> [Task directions] From the line with "Given: Click the lower" through the line with "Focus the Password input field", inclusive, return each line of the data below exactly and leave the rest out.

> [Data extracts]

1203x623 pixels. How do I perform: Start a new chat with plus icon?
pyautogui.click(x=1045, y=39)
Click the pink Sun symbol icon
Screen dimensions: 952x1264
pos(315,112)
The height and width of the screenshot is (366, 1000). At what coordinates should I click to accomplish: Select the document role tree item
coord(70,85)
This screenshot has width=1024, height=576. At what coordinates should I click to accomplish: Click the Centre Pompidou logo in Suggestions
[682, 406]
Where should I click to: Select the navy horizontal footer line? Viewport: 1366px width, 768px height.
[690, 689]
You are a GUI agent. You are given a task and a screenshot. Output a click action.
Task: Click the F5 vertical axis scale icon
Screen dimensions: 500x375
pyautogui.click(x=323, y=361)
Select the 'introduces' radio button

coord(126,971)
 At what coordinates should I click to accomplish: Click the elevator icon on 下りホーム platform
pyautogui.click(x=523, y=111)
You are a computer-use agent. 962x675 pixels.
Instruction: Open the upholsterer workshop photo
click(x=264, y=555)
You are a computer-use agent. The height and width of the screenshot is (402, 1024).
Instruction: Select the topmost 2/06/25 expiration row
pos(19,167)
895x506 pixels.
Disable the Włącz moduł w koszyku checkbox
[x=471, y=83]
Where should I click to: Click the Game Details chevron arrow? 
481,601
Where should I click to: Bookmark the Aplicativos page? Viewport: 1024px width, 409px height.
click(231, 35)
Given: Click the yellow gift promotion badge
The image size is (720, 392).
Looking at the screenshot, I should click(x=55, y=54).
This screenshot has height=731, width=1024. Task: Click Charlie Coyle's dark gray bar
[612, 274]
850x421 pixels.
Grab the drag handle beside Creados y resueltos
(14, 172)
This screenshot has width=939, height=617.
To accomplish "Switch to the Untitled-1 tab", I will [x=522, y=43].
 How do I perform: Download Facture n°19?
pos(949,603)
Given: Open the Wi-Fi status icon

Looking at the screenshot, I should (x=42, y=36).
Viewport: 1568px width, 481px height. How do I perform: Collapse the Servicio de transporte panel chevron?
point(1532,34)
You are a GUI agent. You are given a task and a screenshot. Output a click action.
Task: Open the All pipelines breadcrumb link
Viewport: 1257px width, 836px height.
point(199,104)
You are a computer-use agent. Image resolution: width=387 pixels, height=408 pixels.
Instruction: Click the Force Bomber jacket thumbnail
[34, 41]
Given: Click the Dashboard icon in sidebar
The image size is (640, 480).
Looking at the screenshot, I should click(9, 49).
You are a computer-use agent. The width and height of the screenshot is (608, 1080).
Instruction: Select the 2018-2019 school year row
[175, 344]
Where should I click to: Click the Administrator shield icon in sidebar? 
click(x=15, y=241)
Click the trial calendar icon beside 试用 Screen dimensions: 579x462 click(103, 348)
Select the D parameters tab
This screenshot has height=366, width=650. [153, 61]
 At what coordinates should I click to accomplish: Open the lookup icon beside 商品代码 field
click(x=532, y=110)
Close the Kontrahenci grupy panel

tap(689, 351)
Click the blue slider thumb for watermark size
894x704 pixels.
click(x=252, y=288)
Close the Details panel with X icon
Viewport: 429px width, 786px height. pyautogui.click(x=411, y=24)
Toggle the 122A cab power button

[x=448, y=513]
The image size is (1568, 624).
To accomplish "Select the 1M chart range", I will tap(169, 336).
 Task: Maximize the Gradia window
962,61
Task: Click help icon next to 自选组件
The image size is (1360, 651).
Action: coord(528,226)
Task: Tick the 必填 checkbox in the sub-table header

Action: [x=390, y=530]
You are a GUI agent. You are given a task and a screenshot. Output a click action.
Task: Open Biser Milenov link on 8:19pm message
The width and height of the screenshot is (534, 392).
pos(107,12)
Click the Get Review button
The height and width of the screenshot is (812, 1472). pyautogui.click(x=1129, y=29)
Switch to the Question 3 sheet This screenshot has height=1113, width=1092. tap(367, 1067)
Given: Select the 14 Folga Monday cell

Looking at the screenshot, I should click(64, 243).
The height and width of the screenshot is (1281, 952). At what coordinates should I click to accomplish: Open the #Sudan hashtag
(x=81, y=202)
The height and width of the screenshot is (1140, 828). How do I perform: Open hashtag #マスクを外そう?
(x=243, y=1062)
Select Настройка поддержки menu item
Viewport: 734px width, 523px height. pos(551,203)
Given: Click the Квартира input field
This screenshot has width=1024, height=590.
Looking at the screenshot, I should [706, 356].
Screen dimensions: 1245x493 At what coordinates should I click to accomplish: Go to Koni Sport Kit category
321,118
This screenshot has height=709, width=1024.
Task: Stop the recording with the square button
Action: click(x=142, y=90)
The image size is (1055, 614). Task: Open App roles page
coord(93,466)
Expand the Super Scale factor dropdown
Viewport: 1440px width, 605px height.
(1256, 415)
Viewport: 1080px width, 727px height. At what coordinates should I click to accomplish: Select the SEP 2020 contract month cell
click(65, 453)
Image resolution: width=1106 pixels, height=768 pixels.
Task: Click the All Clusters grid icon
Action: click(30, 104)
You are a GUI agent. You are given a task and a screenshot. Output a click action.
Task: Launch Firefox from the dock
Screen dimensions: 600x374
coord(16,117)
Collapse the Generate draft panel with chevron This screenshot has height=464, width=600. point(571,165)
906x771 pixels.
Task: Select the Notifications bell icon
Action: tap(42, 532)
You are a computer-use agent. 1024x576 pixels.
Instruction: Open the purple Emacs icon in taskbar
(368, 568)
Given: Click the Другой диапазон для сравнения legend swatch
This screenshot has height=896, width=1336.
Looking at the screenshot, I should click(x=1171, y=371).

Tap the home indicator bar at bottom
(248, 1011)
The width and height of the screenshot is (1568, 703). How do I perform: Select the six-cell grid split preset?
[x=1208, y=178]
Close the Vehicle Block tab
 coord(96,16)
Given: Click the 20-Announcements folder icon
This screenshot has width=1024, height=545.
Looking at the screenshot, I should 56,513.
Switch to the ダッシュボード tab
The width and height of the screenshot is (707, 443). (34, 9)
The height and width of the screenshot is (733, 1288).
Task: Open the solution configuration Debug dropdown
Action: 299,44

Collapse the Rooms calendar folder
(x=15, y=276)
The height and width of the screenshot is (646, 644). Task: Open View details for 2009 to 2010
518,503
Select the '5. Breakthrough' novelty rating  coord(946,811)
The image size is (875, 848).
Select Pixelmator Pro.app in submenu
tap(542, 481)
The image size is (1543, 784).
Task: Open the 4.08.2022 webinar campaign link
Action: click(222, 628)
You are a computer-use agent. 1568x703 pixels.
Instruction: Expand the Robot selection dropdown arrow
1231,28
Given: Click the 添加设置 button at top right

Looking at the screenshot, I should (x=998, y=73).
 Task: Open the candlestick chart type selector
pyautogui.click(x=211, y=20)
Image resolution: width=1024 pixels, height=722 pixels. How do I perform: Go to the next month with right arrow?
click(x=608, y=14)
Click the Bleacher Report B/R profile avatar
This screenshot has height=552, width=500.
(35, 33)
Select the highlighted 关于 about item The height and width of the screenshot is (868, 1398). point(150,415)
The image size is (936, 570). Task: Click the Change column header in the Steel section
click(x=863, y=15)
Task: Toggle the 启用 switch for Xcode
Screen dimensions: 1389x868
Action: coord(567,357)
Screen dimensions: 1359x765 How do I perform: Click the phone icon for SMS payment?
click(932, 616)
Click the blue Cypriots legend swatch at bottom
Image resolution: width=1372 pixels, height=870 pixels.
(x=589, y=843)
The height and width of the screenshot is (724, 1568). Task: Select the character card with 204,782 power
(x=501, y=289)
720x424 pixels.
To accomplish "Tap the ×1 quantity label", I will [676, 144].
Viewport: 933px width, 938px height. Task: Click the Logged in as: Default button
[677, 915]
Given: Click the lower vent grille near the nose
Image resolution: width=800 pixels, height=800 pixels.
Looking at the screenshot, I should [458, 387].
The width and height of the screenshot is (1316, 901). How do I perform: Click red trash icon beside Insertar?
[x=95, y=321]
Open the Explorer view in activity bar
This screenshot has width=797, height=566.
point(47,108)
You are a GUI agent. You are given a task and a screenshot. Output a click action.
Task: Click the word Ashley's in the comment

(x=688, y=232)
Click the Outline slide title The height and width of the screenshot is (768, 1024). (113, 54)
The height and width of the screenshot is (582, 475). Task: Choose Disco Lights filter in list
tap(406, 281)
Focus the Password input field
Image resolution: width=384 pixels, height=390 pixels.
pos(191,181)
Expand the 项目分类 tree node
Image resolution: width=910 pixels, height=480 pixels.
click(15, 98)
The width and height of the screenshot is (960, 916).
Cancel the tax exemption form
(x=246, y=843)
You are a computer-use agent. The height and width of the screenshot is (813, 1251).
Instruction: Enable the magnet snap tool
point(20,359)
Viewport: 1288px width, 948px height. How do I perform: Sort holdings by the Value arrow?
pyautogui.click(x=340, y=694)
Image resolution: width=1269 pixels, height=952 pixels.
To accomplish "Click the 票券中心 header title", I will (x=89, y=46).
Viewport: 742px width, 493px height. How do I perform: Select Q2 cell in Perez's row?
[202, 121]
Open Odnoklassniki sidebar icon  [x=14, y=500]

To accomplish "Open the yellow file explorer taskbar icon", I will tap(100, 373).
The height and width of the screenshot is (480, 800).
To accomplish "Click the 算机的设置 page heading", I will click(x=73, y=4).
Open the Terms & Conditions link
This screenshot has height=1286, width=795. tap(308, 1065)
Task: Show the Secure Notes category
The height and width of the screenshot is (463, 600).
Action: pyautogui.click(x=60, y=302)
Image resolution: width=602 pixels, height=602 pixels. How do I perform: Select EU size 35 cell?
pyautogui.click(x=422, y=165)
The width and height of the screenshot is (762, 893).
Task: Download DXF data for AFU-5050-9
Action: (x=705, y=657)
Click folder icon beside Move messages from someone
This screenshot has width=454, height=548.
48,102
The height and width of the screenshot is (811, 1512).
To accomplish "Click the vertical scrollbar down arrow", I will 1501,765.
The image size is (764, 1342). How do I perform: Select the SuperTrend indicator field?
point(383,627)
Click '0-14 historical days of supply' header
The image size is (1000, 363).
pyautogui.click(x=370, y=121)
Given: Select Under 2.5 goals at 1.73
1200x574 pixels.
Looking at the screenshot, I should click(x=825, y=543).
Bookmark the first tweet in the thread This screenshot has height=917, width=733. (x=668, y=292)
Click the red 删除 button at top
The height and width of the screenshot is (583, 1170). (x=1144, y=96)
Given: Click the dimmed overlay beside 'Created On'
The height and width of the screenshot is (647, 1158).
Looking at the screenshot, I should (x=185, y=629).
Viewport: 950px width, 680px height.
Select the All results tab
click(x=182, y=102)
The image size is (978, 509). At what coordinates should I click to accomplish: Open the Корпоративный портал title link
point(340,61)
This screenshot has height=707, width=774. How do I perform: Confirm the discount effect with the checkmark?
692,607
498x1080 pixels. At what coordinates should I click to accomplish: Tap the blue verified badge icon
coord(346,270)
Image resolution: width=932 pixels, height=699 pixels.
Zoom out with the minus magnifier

> [Task response]
Given: Click the lower vent grille near the nose
Image resolution: width=800 pixels, height=800 pixels.
Looking at the screenshot, I should [458, 387].
The width and height of the screenshot is (1316, 901). How do I perform: Click red trash icon beside Insertar?
[x=95, y=321]
Open the Explorer view in activity bar
This screenshot has width=797, height=566.
point(47,108)
You are a GUI agent. You are given a task and a screenshot. Output a click action.
Task: Click the word Ashley's in the comment

(x=688, y=232)
Click the Outline slide title The height and width of the screenshot is (768, 1024). (113, 54)
The height and width of the screenshot is (582, 475). Task: Choose Disco Lights filter in list
tap(406, 281)
Focus the Password input field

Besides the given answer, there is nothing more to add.